It’s definitely an unintended feature, but I don’t want to go through the trouble of programming a custom player-list just for the sole purpose of being able to obscure myself from players.
There’s also not being able to hide yourself from the player-list in the ESC menu anymore due to this change, which makes a custom player-list redundant if people happen to check it.
Please don’t change that! I think it could cause a lot of confusion for things like accessing the Player’s userID to save data to a datastore upon PlayerRemoving, for example.
I think this only changes what happens when you manually call Player:Destroy, it shouldn’t change .PlayerRemoving's behaviour.
The exact issue with unintended behaviour is that it mostly is or results in a bug (or bugs). Maybe you should look for a feature a request (or make one) to get intended behaviour into Roblox to hide developer’s usernames from the leaderboard and Esc menu player list (this would also probably prevent chatting or voicechat, now that I think about it, as the old behaviour would have prevent players from reporting developers).
yay no need to use kick anymore! But, will other players be able to disconnect other players through the client? It seems like a security issue to allow that inside the client?
I’m certain nothing has changed on that end, deleting a player on the client will just result in them being deleted only on that client, but will stay as normal for everybody else.
I think it’s worth bringing up here in this thread as that’s what some people used this behavior for. Outside of it, I can’t really think of any other use case for this.

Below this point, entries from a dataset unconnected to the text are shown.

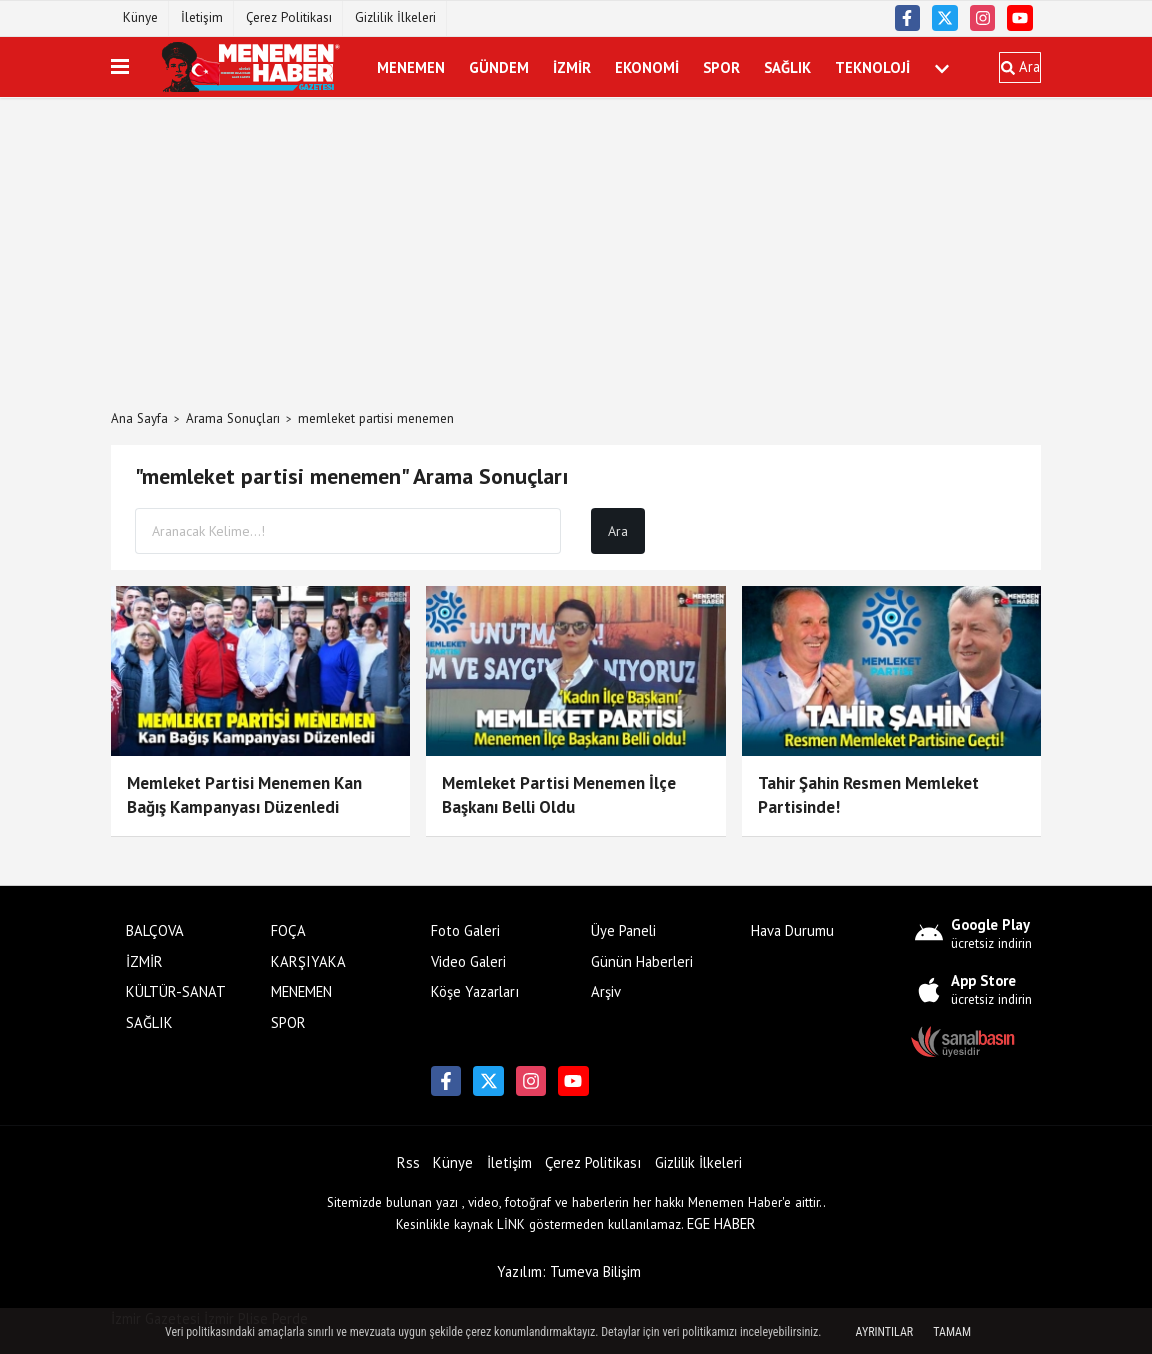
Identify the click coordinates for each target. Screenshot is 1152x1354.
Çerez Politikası (289, 17)
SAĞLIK (787, 66)
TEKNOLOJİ (872, 66)
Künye (140, 17)
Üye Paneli (623, 930)
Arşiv (606, 991)
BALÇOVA (155, 930)
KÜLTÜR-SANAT (176, 991)
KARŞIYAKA (308, 961)
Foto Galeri (465, 930)
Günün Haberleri (642, 961)
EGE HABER (721, 1223)
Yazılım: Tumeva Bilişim (569, 1271)
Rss (408, 1162)
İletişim (202, 17)
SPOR (721, 66)
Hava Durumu (792, 930)
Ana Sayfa (139, 418)
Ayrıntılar (885, 1332)
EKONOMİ (647, 66)
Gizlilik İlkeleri (395, 17)
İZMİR (572, 66)
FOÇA (288, 930)
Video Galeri (468, 961)
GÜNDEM (499, 66)
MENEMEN (411, 66)
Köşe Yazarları (475, 991)
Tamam (952, 1332)
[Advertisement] (576, 254)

Please just destroy the Player. When examined in context, it’s wholly nonsensical that Players and their characters are still not being properly cleaned up. :Destroy() has been the standard for destructing instances for roughly a decade now. Very few scripts rely on the Player instance’s connections to persist after the player has disconnected. Many scripts have memory leaks, because their creators assume that these instances will be destroyed.
The decision here should be clear. Roll the update out as a beta to give developers ample time to check over their code, and then push the change. If there are systems on Roblox’s end standing in the way of this, they should gradually be updated in preparation of meeting this goal.
While good, this change is a bit of a bummer for me, as my favorite game I’ve made relied on exploiting this oversight in a couple of ways to confuse the player and add to its strangeness, with things like completely deleting the CoreGui menus or preventing the game from appearing on your “Last Played” page.
Then again, these behaviors could very well be used maliciously, so props to you I suppose.
Not to devalue the issue, but I think it’s worth noting that these connections only linger if a circular reference is formed with the instance that the signal connection belongs to.
As such, the code pattern you mentioned should only leak if the Player, or some object which strongly references the Player, is accessed from within the function connected to .CharacterAdded.
-- Irreproachable, as far as memory leakage dictates concern
Players.PlayerAdded:Connect(function(Player)
local PlayerName = Player.DisplayName
Player.CharacterAdded:Connect(function(Character)
print(PlayerName.."'s character has spawned!")
end)
end)
-- Causal of memory leak, as closure references Player
Players.PlayerAdded:Connect(function(Player)
Player.CharacterAdded:Connect(function(Character)
print(Player.DisplayName.."'s character has spawned!")
end)
end)
You can safely reparent (including to nil) or destroy a character model (it may - however - cause issues with the control scripts). If you destroy a character model, it will not be recreated until LoadCharacter is called.
This is a good change. Players should be kicked when their player object is destroyed. Otherwise, their character would be destroyed and they would be stuck watching everybody else. This was a bug, so it was going to be fixed eventually.